The Department of Defense is the world’s largest consumer of energy. Its energy bill is more than $20 billion a year and most of that goes to pay for foreign oil.
The Navy is working to meet an ambitious goal of launching a “Green Strike Group” of ships powered by alternative fuels by next year. The service wants to cut down on its dependence on fossil fuels.
Assistant Secretary of the Navy, Jackalyne Pfannenstiel spoke at a defense-related business breakfast in San Diego this week. She said the Navy is finding that some biofuels work in existing ships.
“We’ve been testing the algae-abased bio fuels in ships,” she said. “We started with the small Riverine craft and we are starting to test on larger ships.”
Last year an F/A 18 Jet dubbed the “Green Hornet” and a Sea Hawk helicopter successfully flew on a 50/50 mix of traditional jet fuel and a crop-based biofuel made of a weed called camelina, similar to mustard seed.
“The alternative fuel has to be invisible to the operator,” Pfannenstiel said. “What we call a drop-in fuel, able to be used in the existing platform by the existing operator.”
Nuclear energy currently powers aircraft carriers and submarines and makes up 16 percent of the Navy’s energy consumption, Pfannenstiel said.

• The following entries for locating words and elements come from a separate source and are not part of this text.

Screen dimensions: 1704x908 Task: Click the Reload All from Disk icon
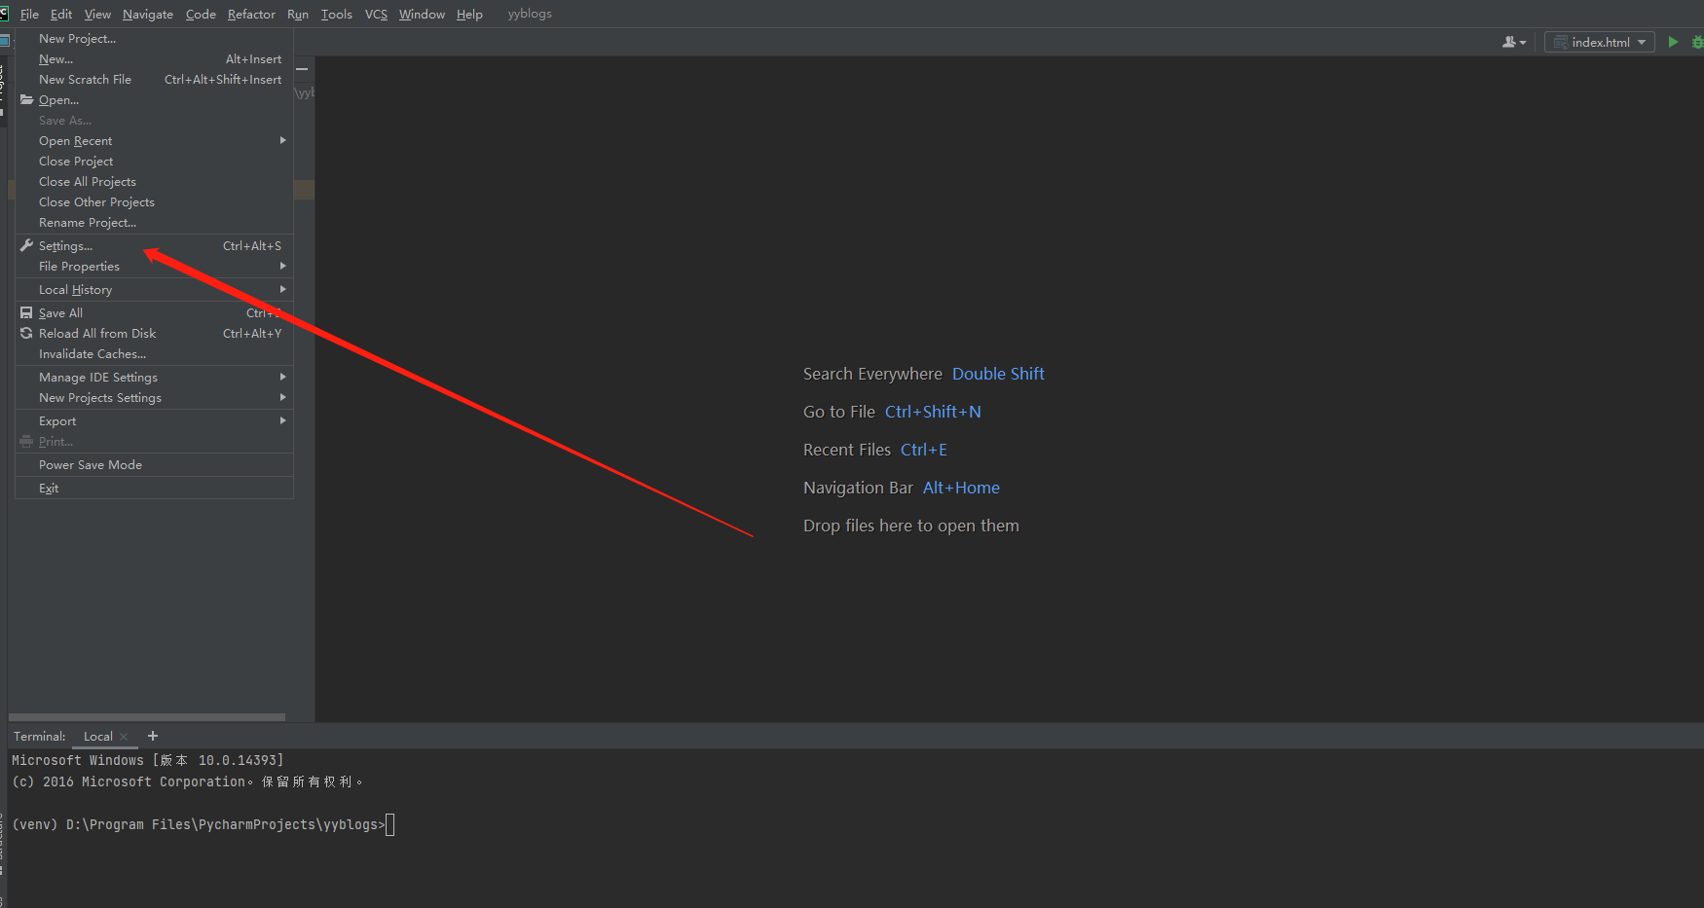[x=26, y=333]
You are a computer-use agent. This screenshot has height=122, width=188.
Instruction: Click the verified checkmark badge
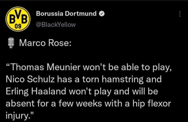point(102,14)
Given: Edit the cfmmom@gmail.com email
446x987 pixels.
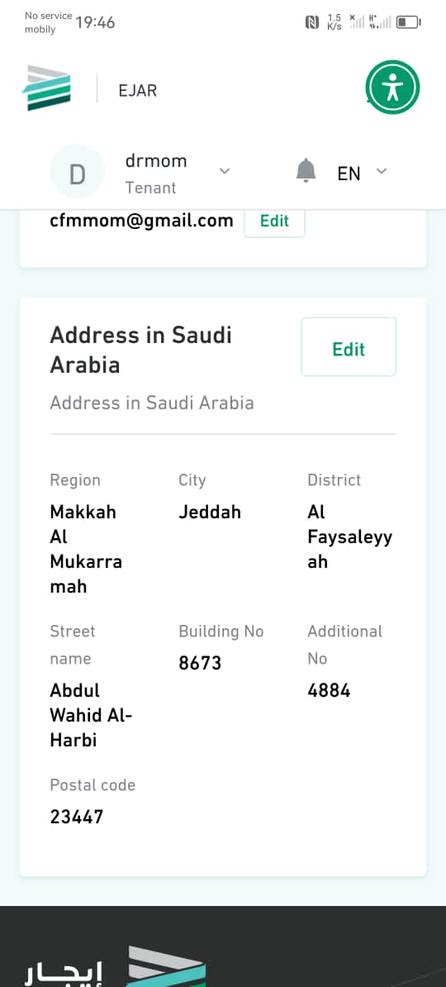Looking at the screenshot, I should tap(274, 221).
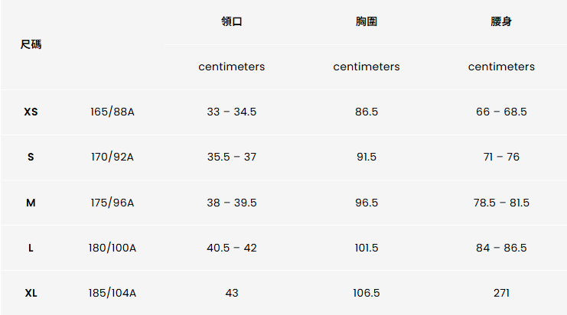This screenshot has width=567, height=315.
Task: Click the chest value 106.5
Action: pyautogui.click(x=367, y=293)
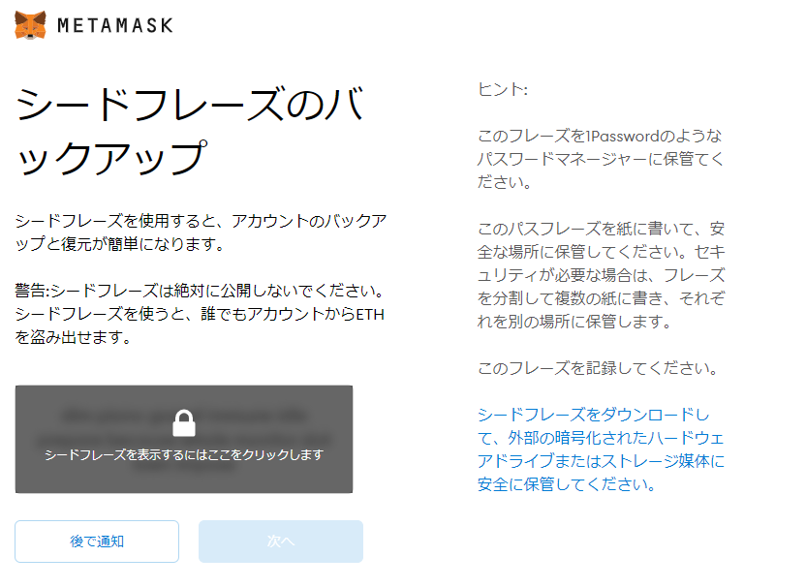Screen dimensions: 806x588
Task: Click the blurred seed phrase words above the lock
Action: pos(184,416)
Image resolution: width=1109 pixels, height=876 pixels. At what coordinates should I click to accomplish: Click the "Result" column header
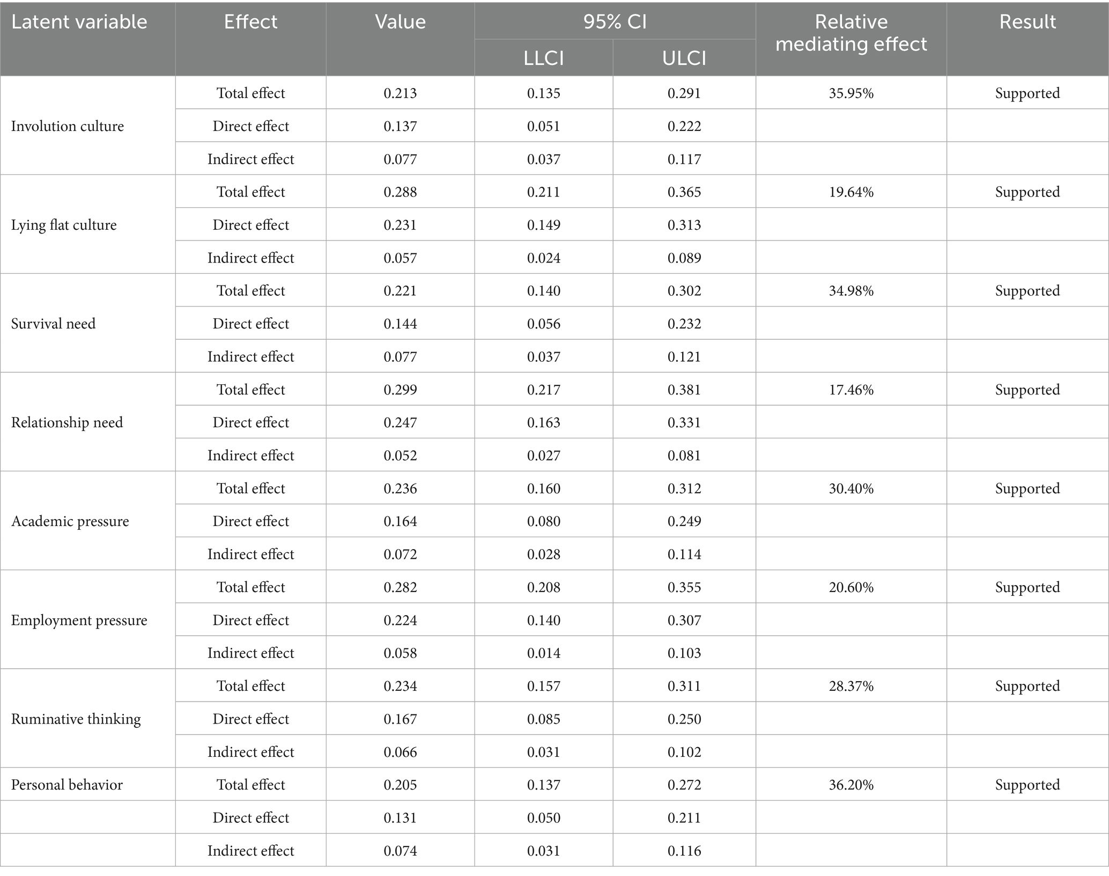click(x=1027, y=22)
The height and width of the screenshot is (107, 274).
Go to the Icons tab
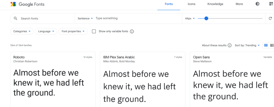click(192, 4)
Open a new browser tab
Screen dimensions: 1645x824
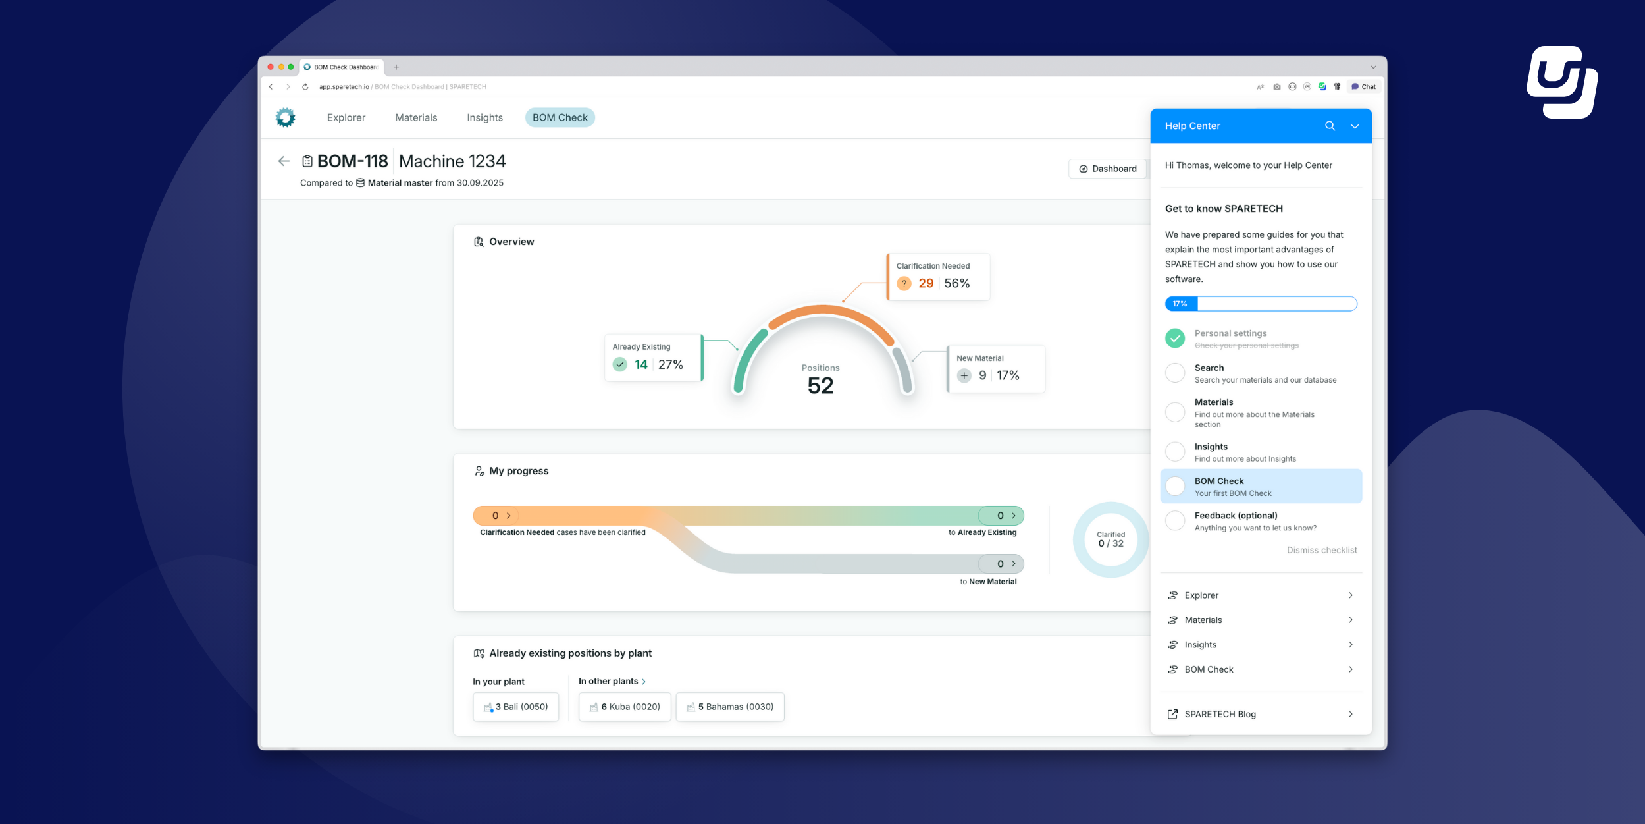tap(396, 67)
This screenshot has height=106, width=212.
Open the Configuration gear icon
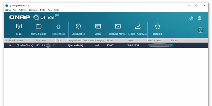click(78, 26)
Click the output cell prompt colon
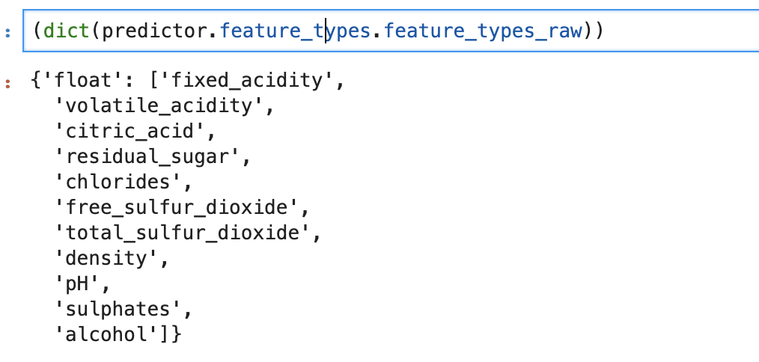 (8, 81)
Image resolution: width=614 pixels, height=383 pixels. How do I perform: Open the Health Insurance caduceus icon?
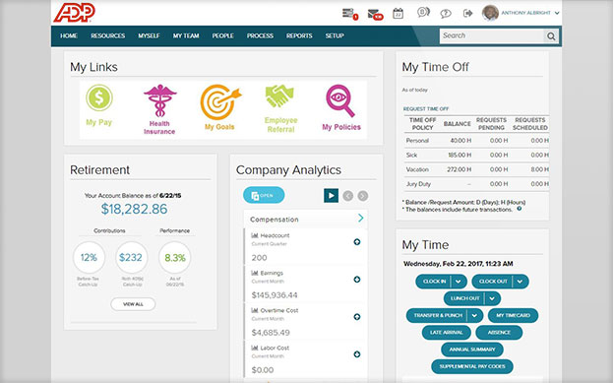pyautogui.click(x=159, y=100)

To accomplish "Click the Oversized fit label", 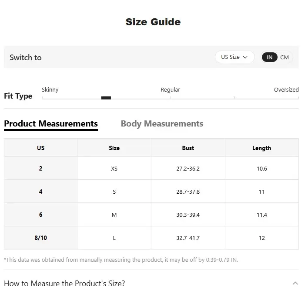I will pyautogui.click(x=286, y=89).
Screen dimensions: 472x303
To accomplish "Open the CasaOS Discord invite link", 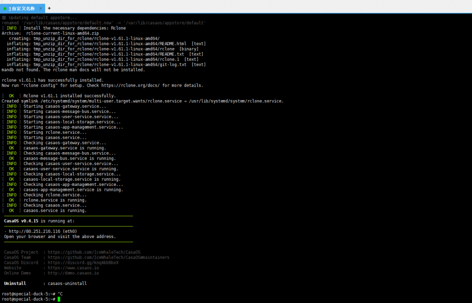I will tap(83, 262).
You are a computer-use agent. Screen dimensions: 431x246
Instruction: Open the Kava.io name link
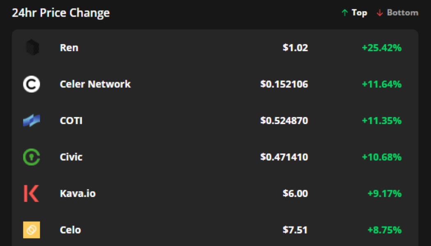coord(78,194)
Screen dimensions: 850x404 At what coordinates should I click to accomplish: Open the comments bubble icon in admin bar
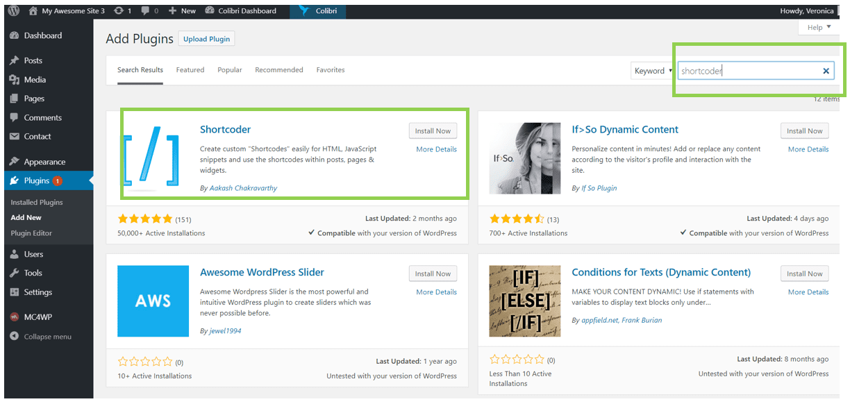pyautogui.click(x=147, y=10)
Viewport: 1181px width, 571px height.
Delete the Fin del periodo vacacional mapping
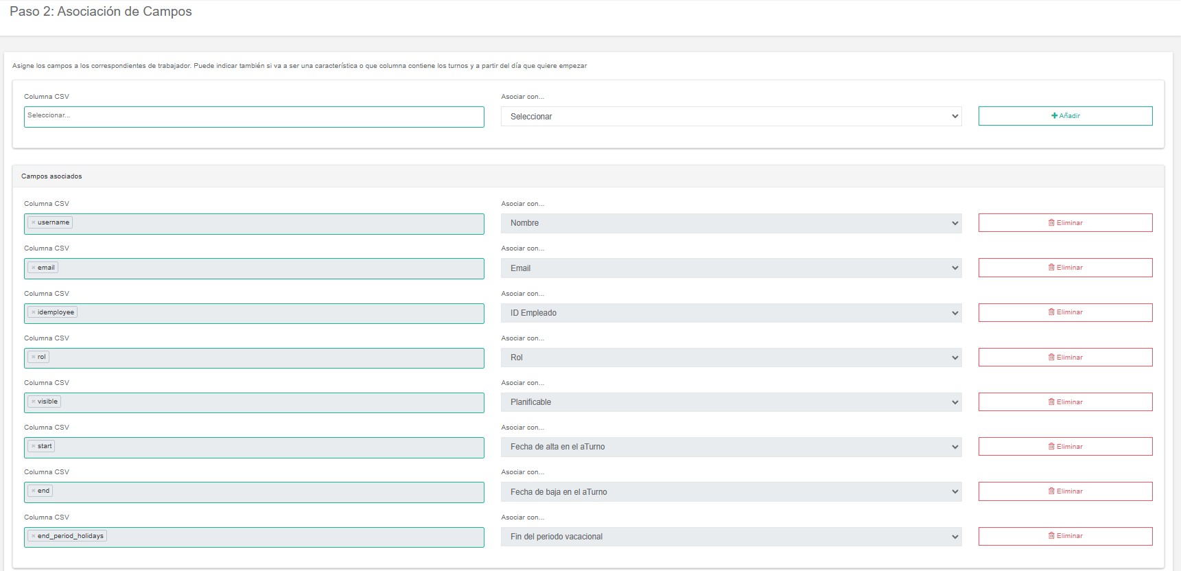[1065, 536]
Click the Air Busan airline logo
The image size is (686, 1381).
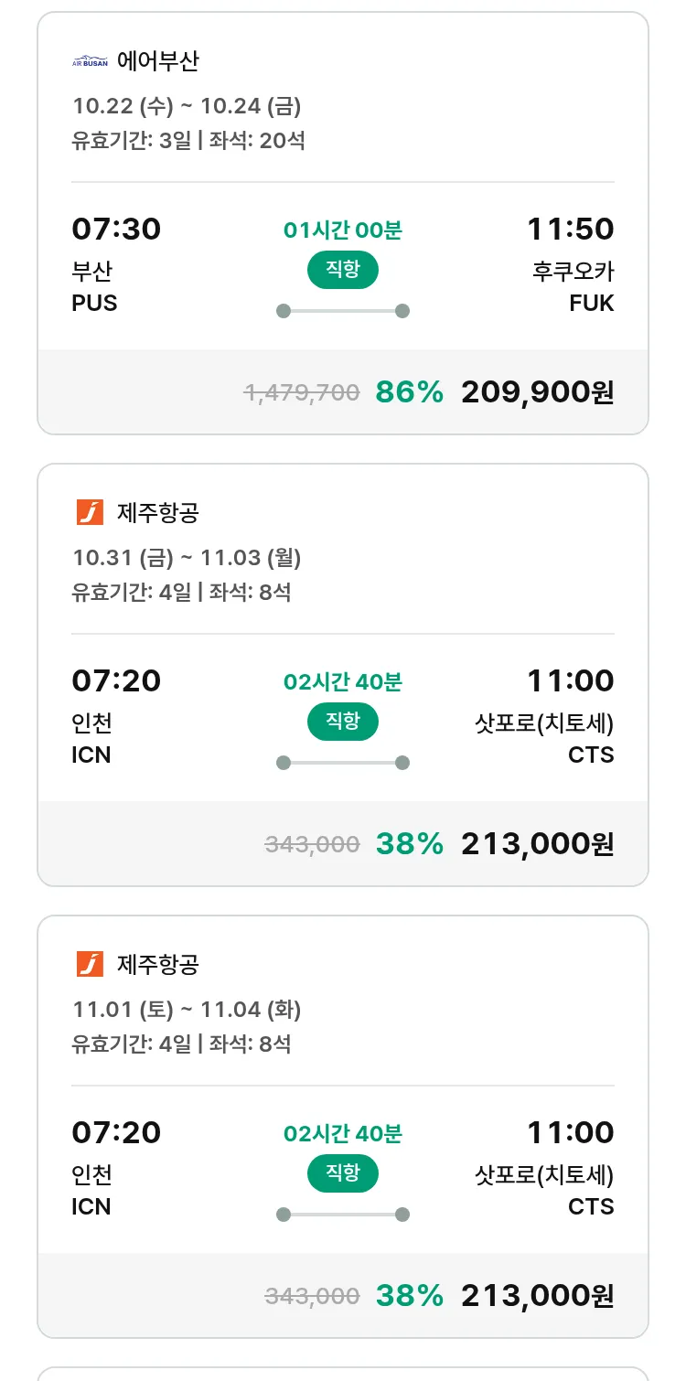(x=90, y=61)
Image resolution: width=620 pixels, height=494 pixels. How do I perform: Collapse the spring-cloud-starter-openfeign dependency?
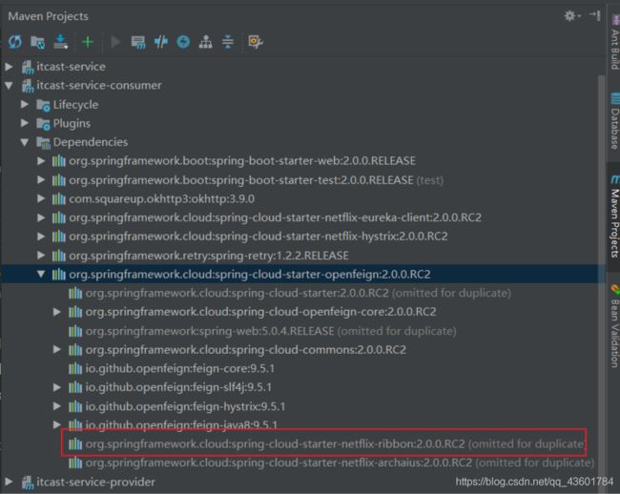pyautogui.click(x=41, y=274)

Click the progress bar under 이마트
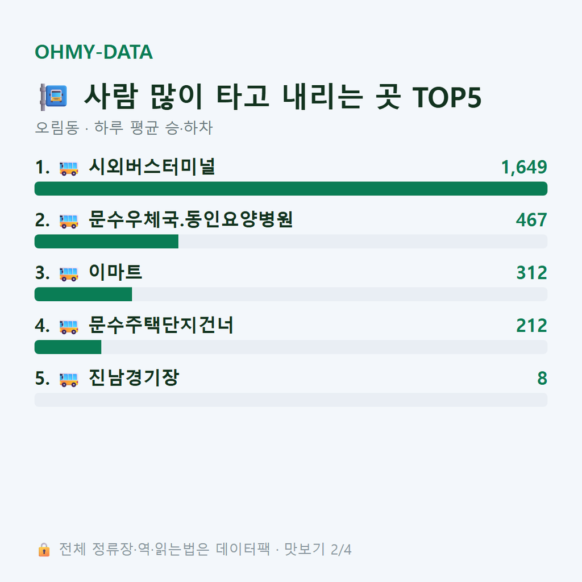tap(291, 294)
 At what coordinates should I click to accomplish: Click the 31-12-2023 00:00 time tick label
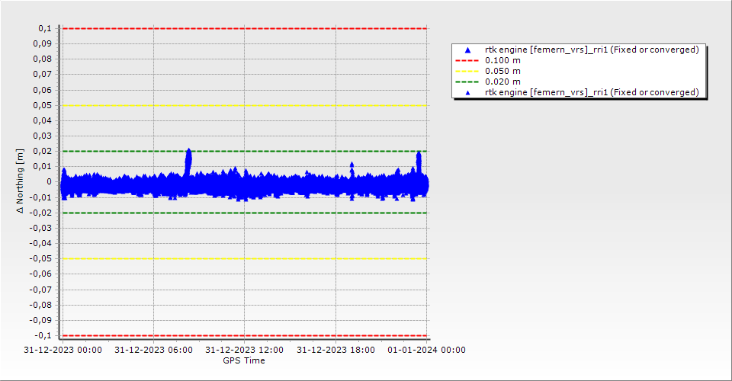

Though the Navy is working on smaller nuclear units, she explained, they are unlikely to be licensed for use on smaller vessels in the near future.
The Navy’s first hybrid vessel, the amphibious assault ship the USS Makin Island, was commissioned in 2009 and is home ported in San Diego
The Navy’s goal is to launch a Green Carrier Strike group, with all ships and aircraft running on biofuel, nuclear or hybrid electric power by 2016. Pfannenstiel said she doesn’t know yet if it will sail out of San Diego Bay.